Le mimétisme militant joue sa partition mondiale. Tout autant, le militantisme en sa singularité de revendications. Fermons les yeux, rouvrons-les et nous pouvons tout aussi bien être à Minneapolis qu’à Clichy. Mais l’uniforme français, en vague bleue impressionnante de présence, rappelle que nous sommes à Paris. A la frontière plutôt, entre deux mondes : Paris et sa banlieue. La foule unifie cet entre-deux. Le sort réservé à l’américain George Floyd est mis en parallèle avec celui du français Adama Traoré. L’un fait écho à l’autre. L’autre répond à l’un. Comme si les manifestants plongeaient dans la matrice des luttes américaines pour l’égalité afin de mieux innerver leur propre combat.

Un emprunt symbolique qui a pu faire dire que les dénonciations de crimes racistes en France étaient le faux-nez et le vrai masque à l’importation de la « guerre raciale » made in America. Aussi ce cortège pluriel, qui a pourtant rassemblé de 20 000 à 40 000 personnes (80 000 à 100 000 selon le Comité Adama), a-t-il été réduit en confettis d’émeutes urbaines par le broyeur de la mécanique médiatique. Pourquoi ce qui est vu aux Etats-Unis sous l’angle du politique et de la citoyenneté l’est en France sous l’angle du fait divers ? Quand cessera-t-on d’infantiliser et dépolitiser les aspirations à l’égalité des quartiers populaires ?

* **Liste des lignes**
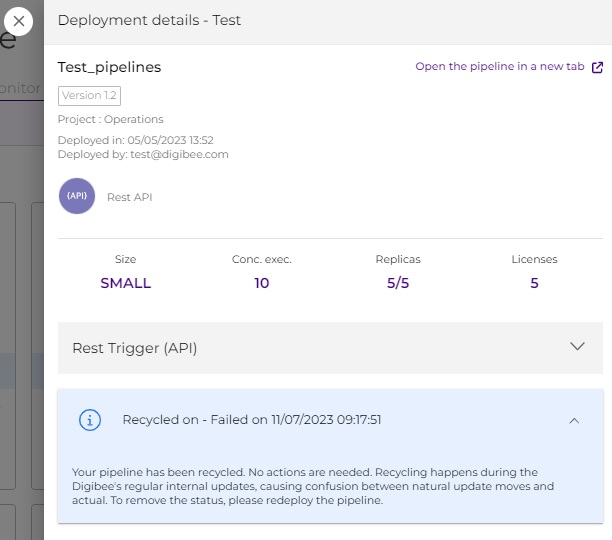Click the Rest Trigger (API) header label

pos(135,348)
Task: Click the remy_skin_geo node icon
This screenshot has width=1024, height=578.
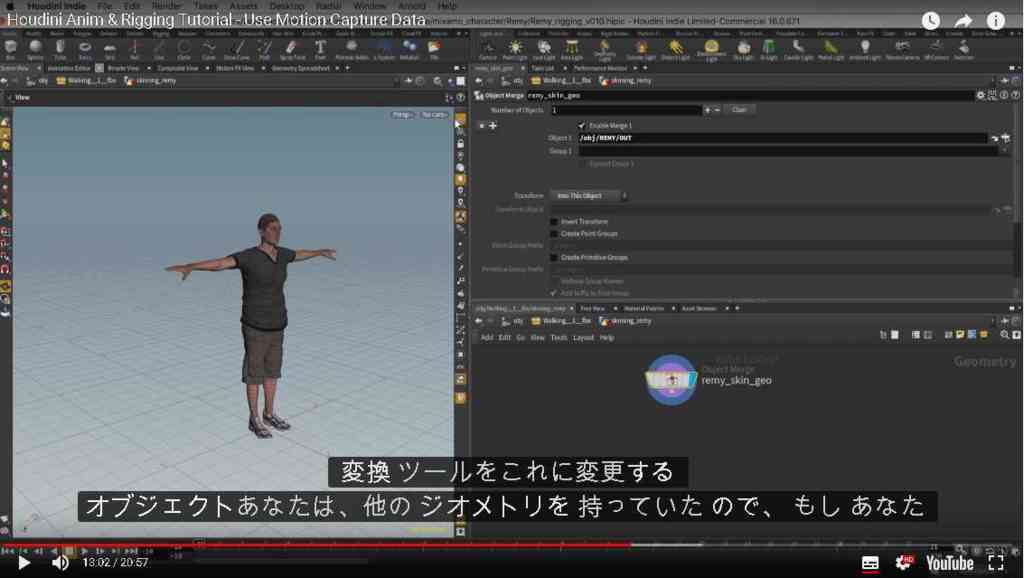Action: coord(671,379)
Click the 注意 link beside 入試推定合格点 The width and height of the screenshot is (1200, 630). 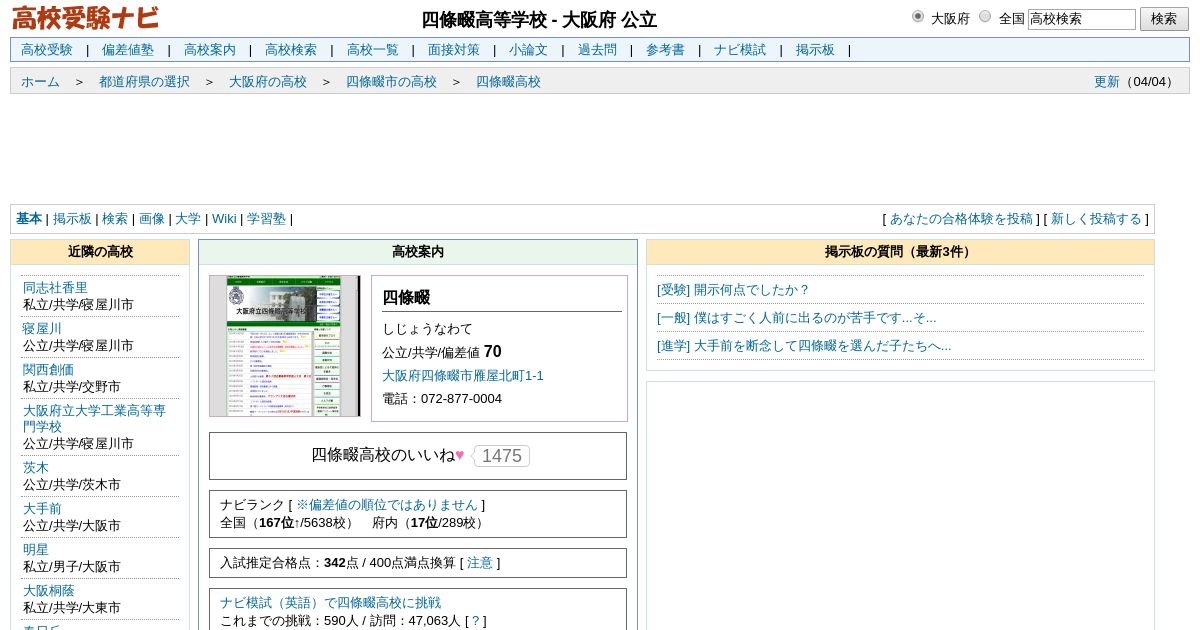pos(479,563)
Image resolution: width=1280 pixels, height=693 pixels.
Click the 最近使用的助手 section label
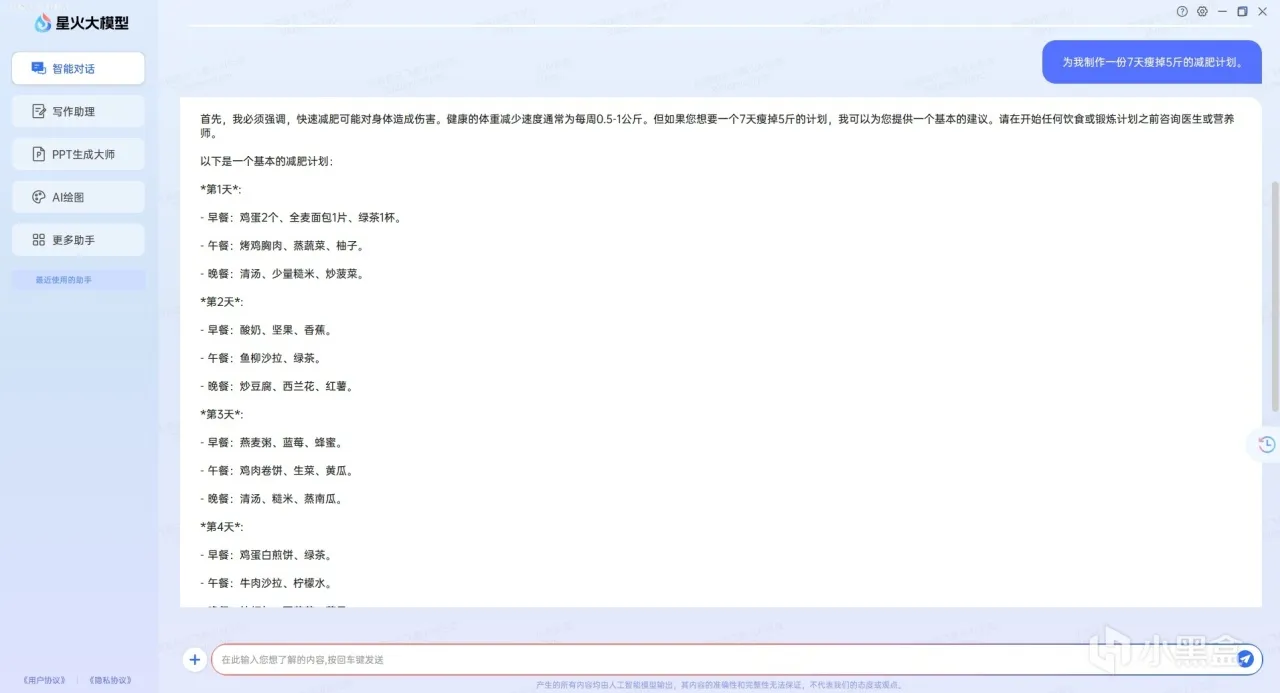(x=63, y=280)
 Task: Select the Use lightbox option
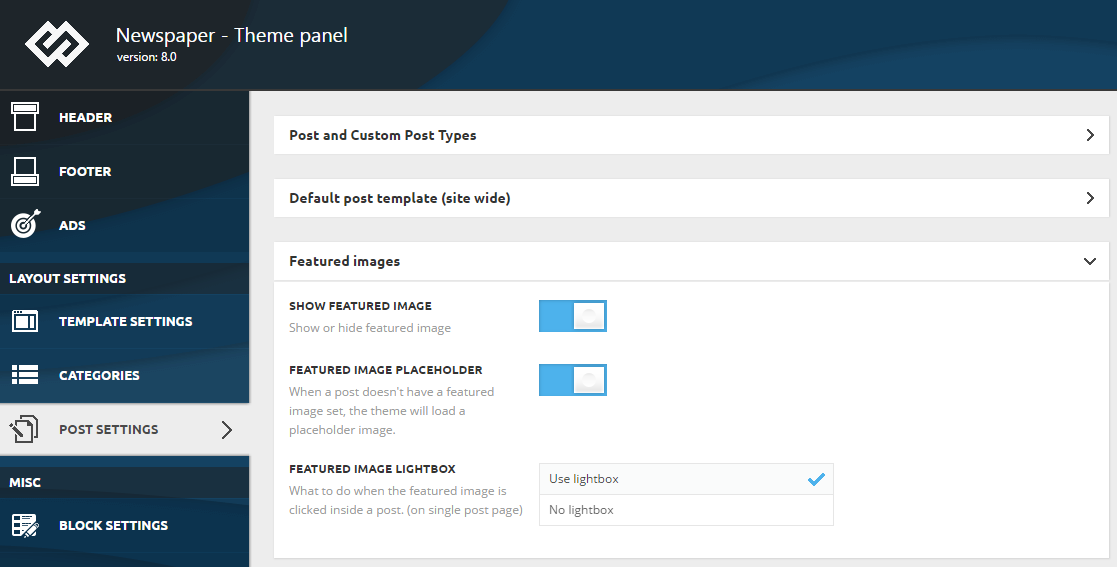coord(686,479)
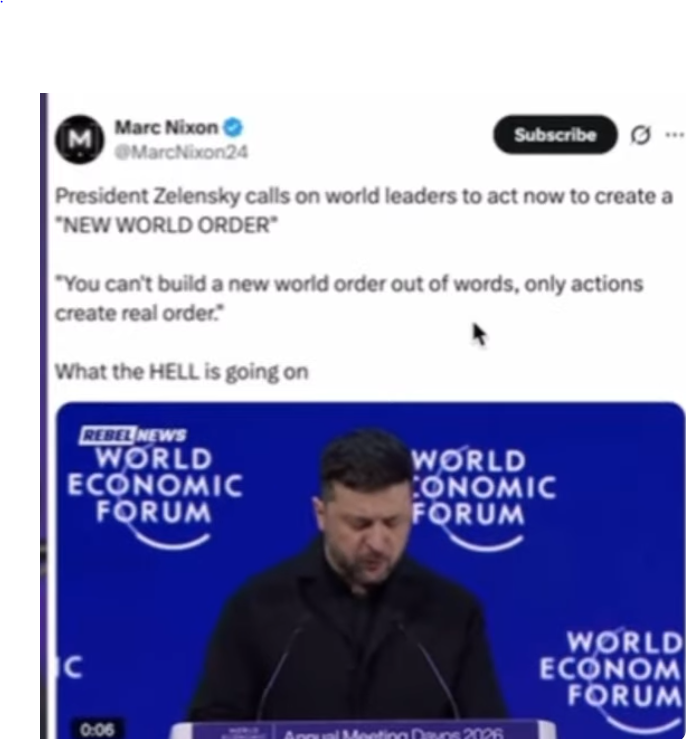700x739 pixels.
Task: Click the purple vertical bar beside post
Action: coord(44,416)
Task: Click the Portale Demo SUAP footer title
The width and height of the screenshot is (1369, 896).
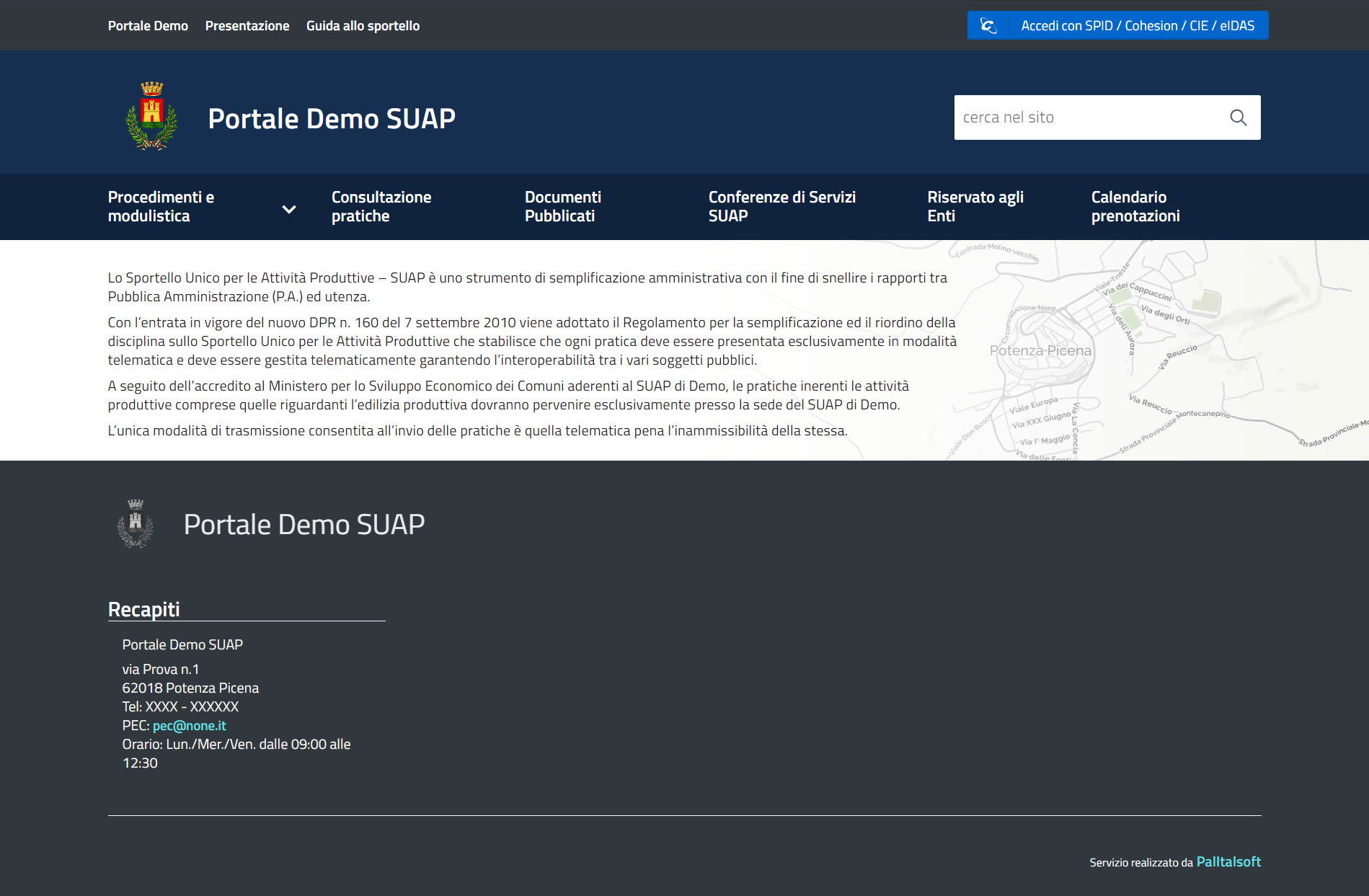Action: [x=304, y=525]
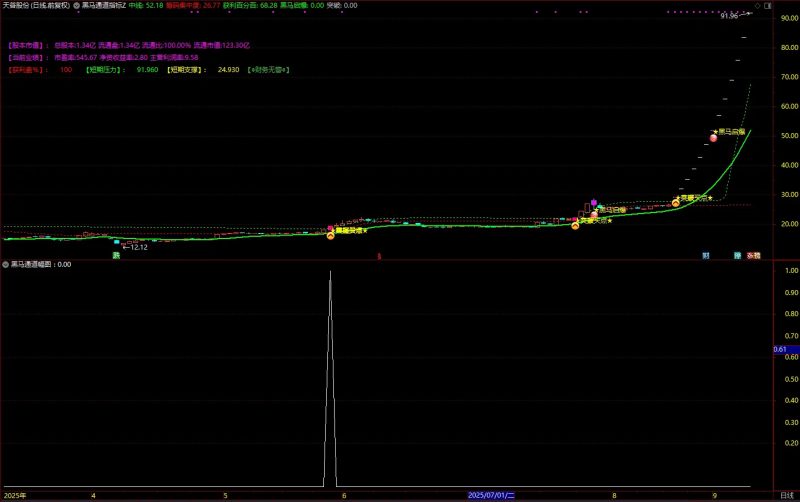Screen dimensions: 800x502
Task: Click the 黑马启爆 red signal marker near 50
Action: (x=713, y=137)
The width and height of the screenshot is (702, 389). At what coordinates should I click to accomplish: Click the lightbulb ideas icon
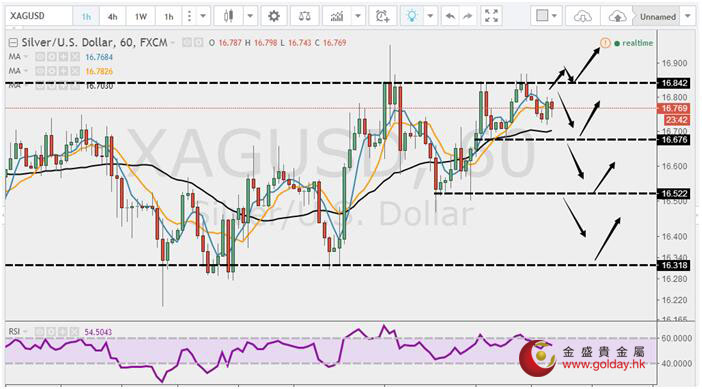(x=412, y=17)
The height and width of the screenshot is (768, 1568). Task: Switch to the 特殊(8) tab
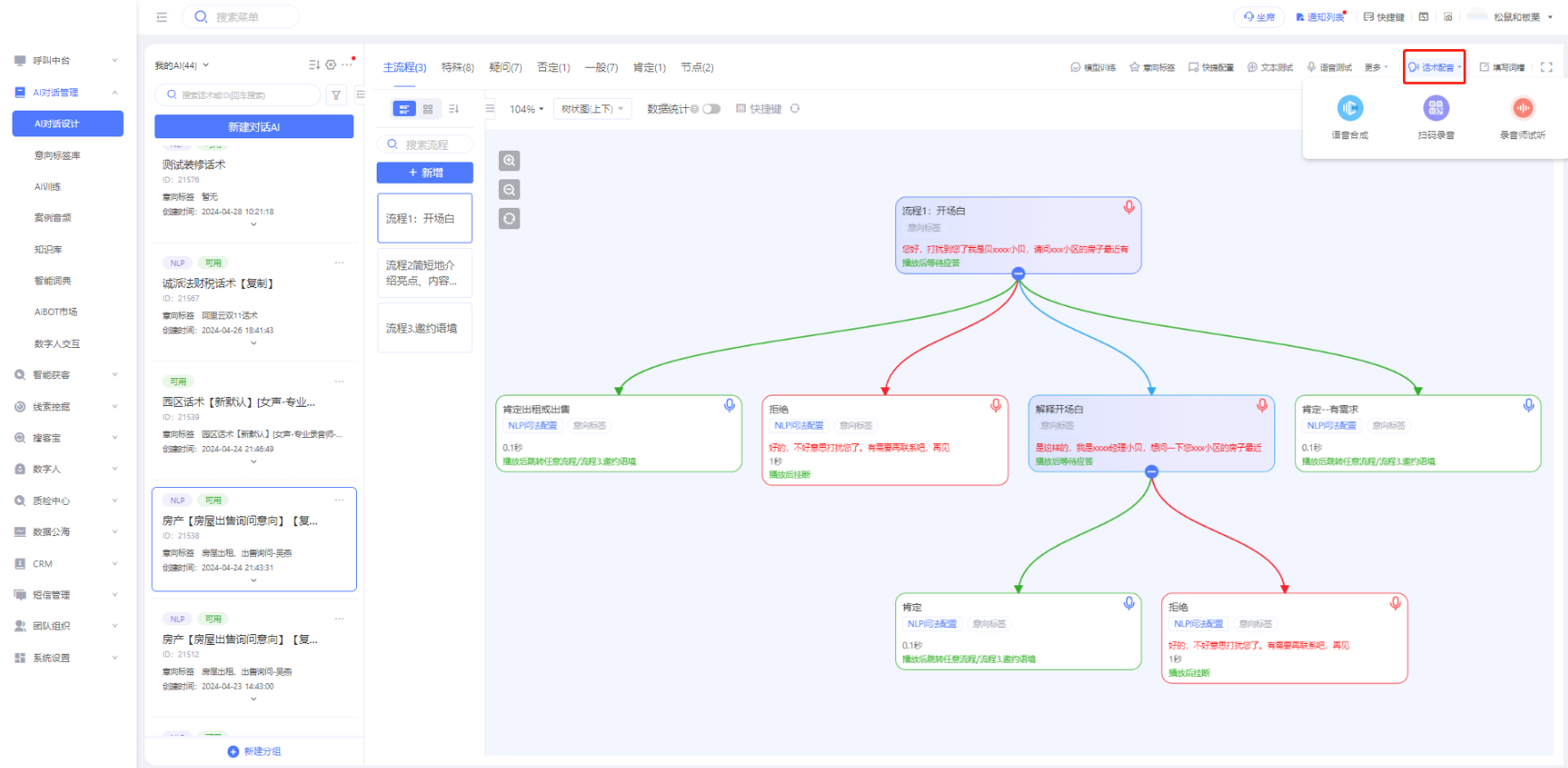(x=457, y=68)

* **Consignes**
a) Recopiez dans le texte fourni le passage allant de « Le mimétisme militant » jusqu'à « leur propre combat. ».
b) D'après le texte fourni, combien de personnes ont rassemblé le cortège selon le Comité Adama ?

* **Corrigé**
a)
Le mimétisme militant joue sa partition mondiale. Tout autant, le militantisme en sa singularité de revendications. Fermons les yeux, rouvrons-les et nous pouvons tout aussi bien être à Minneapolis qu’à Clichy. Mais l’uniforme français, en vague bleue impressionnante de présence, rappelle que nous sommes à Paris. A la frontière plutôt, entre deux mondes : Paris et sa banlieue. La foule unifie cet entre-deux. Le sort réservé à l’américain George Floyd est mis en parallèle avec celui du français Adama Traoré. L’un fait écho à l’autre. L’autre répond à l’un. Comme si les manifestants plongeaient dans la matrice des luttes américaines pour l’égalité afin de mieux innerver leur propre combat.

b) De 80 000 à 100 000 personnes.